Returning to a recent incendiary talking point, Trump deemed the Democrats who opposed Kavanaugh "a mob," but said they would not stop him from potentially, he guessed, appointing up to four more justices to the court throughout his time in office -- for a total of six, or two-thirds of the court's nine justices.

"Republicans believe in the rule of law, not the rule of the mob," Trump said. "These are bad people. We can't let his happen to our country."

And he invoked Thursday's bizarre Oval Office appearance by hip hop megastar Kanye West, who held court across from Trump to call for prison reform, reveal his own struggles with mental illness, tout the need for an improved Air Force One and become likely the first person to utter the phrase "crazy motherf---er" -- at least in front of the press -- in that storied room.

"It was pretty amazing, wasn't it?" Trump asked with a smile before highlighting low minority unemployment numbers as a reason for black voters to switch to the GOP.

"We are asking all African-American voters to honor us with their support," Trump said. "Get away from the Democrats!
"

Following along the teleprompter, Trump spent a few minutes extolling a slate of Republican candidates, including Rep. Jim Renacci, who is challenging Democratic U.S. Sen. Sherrod Brown, as well as Rep. Steve Chabot, who is in a hotly contested fight with Aftab Pureval.

"A vote for a Republican Congress is a vote for more jobs, more wealth, more products made right here in the USA, which is what we're all about," Trump said. "And a vote for a Republican is a vote to reject the Democratic politics of hatred, anger and division. You've seen that."

But most of the night resembled a greatest hits show, as Trump touted the growing economy, stressed the need for his proposed Space Force to defend the heavens, suggested the nation needed to build "bigger arenas" to hold his rally crowds and danced along the edge of offending two ethnic groups by exaggerating the threat posed by Latino MS-13 gang members by suggesting they be hauled off in "paddy wagons."

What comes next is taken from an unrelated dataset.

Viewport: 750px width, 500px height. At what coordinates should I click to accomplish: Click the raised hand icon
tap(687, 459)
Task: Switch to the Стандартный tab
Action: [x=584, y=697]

He also deemed many of his predecessors as "normal" before going on a rambling recollection of historical Ohioans, which included a salute to Ulysses S. Grant for overcoming Robert E. Lee if not his own alcoholism and suggesting that President William McKinley was a wildly underrated president.

Trump also managed to tie the controversy over NFL players kneeling for the national anthem to the moon landing, recalling Neil Armstrong's first moments on the lunar surface.

"There was no kneeling, there was no nothing," Trump said. "There was no games. BOOM. BOOM. Right, fellas?"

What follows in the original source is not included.